#### Stored data entries:
══════════

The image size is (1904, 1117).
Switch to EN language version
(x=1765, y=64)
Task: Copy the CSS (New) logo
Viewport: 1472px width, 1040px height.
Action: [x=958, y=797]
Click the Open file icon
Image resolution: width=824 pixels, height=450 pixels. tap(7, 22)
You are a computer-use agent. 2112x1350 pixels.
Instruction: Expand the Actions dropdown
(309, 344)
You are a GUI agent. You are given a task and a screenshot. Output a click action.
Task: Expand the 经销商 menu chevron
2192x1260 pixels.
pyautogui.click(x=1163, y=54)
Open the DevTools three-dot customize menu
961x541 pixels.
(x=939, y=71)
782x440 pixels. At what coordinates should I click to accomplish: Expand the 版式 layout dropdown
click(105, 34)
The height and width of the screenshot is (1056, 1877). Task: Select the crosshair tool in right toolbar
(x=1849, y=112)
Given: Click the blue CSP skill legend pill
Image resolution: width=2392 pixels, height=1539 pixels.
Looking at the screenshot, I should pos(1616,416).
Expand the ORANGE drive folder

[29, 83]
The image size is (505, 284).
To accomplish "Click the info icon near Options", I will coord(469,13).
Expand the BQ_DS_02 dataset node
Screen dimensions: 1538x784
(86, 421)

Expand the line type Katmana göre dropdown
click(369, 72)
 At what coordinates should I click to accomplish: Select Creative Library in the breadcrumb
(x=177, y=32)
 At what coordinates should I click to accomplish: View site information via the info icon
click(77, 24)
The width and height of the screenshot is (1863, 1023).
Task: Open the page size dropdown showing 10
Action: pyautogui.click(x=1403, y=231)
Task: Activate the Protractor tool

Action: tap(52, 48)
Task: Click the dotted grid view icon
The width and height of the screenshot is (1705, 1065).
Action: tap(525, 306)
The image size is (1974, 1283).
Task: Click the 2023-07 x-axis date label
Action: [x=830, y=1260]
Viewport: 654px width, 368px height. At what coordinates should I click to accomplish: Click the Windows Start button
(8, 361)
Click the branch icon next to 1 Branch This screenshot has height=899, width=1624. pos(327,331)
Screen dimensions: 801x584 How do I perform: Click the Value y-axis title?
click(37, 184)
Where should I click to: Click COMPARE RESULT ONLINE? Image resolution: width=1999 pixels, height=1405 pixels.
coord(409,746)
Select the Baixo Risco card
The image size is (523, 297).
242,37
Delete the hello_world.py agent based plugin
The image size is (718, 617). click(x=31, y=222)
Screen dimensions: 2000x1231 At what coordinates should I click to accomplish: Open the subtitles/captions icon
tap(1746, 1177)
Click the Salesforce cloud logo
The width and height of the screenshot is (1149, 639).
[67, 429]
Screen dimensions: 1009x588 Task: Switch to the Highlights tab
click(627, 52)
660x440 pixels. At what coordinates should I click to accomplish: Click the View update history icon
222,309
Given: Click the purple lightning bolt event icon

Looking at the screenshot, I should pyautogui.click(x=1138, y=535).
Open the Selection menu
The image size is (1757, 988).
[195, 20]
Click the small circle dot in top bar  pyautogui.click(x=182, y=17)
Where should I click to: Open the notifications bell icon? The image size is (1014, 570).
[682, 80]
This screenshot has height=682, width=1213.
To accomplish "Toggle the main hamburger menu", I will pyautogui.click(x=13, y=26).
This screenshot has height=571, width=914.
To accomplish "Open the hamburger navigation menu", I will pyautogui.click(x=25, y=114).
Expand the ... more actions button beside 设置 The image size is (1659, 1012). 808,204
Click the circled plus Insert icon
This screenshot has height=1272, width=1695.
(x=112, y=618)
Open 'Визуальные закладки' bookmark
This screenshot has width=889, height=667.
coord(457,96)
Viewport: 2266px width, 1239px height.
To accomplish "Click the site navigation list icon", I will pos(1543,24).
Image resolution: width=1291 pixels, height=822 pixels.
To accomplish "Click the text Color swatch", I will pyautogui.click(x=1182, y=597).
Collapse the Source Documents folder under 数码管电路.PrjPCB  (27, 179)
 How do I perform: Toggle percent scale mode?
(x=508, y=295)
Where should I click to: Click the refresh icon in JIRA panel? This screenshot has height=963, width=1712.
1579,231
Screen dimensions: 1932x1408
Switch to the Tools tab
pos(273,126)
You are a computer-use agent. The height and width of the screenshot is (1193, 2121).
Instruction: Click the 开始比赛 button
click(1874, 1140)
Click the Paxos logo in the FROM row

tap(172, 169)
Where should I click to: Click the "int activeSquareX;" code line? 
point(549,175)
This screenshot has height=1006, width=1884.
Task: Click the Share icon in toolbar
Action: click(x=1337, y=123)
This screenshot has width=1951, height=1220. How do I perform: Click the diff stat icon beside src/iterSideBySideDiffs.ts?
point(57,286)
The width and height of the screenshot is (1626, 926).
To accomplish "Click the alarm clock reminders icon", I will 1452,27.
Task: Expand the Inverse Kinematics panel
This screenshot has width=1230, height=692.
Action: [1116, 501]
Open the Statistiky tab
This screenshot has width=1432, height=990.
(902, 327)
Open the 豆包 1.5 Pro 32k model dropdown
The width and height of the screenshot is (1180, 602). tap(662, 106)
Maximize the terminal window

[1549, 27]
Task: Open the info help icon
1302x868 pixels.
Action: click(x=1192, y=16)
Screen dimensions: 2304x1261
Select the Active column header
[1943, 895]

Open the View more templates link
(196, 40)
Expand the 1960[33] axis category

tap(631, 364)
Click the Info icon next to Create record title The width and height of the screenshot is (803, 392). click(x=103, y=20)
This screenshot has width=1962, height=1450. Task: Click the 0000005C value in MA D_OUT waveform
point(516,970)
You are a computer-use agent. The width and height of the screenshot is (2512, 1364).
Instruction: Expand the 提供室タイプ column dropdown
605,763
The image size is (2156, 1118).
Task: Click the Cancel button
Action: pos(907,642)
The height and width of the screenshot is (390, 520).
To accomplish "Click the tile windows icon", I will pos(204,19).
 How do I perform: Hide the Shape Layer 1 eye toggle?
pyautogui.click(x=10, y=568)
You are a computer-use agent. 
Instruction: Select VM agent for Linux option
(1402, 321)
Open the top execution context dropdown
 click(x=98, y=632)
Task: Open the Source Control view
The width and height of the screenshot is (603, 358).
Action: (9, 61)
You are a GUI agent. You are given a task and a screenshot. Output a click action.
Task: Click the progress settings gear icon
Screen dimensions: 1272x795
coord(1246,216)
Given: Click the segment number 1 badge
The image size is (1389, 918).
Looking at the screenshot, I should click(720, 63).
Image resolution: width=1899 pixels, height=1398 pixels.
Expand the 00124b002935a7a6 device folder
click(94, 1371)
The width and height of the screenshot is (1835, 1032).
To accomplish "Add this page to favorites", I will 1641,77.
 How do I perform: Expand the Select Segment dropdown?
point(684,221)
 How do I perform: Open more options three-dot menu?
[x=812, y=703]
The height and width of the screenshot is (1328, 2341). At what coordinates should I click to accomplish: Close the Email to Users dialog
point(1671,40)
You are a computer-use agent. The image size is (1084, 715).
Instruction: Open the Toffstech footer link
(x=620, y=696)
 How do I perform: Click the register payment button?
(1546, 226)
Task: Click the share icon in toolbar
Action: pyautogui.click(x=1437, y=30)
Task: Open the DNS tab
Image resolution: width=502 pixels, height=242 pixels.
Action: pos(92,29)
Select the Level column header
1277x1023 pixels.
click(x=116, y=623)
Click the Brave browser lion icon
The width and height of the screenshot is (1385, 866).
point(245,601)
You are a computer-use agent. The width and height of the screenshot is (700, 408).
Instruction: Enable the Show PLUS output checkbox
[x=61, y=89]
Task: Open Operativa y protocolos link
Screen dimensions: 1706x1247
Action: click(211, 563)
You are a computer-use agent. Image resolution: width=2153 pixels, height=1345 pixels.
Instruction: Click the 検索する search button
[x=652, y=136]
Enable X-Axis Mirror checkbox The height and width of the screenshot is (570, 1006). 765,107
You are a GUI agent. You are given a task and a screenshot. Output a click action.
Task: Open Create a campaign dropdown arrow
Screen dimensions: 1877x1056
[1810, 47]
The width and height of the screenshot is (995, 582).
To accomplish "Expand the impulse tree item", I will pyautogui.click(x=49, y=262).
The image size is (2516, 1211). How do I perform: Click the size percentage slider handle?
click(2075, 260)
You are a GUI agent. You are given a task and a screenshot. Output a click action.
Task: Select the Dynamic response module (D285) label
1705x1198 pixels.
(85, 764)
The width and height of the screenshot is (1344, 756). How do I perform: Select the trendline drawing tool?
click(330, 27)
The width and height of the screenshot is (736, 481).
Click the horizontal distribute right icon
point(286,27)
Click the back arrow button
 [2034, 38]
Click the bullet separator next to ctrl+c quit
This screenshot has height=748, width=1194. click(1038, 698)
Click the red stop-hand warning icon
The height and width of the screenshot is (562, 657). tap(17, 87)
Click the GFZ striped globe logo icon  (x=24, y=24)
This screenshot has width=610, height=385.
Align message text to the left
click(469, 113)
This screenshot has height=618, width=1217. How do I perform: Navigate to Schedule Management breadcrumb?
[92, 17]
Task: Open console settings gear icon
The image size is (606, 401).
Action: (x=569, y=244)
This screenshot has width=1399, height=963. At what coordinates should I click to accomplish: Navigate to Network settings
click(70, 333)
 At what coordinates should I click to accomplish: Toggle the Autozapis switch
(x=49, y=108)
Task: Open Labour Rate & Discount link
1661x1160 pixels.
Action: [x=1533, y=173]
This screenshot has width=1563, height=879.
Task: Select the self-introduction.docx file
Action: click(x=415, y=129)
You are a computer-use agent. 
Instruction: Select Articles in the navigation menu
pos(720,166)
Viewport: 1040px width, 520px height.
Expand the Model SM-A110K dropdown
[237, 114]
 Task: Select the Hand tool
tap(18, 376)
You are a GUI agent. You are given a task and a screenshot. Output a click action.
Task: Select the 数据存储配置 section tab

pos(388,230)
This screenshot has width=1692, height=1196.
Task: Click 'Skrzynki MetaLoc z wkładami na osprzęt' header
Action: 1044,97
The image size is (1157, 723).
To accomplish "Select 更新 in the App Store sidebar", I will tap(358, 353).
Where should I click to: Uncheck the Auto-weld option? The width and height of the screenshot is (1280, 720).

══════════

#### Work to complete:
Looking through the data above, copy out each line in which the string "hamburger" occurs.

#### Your response:
To accomplish "Toggle the main hamburger menu", I will pyautogui.click(x=13, y=26).
To accomplish "Open the hamburger navigation menu", I will pyautogui.click(x=25, y=114).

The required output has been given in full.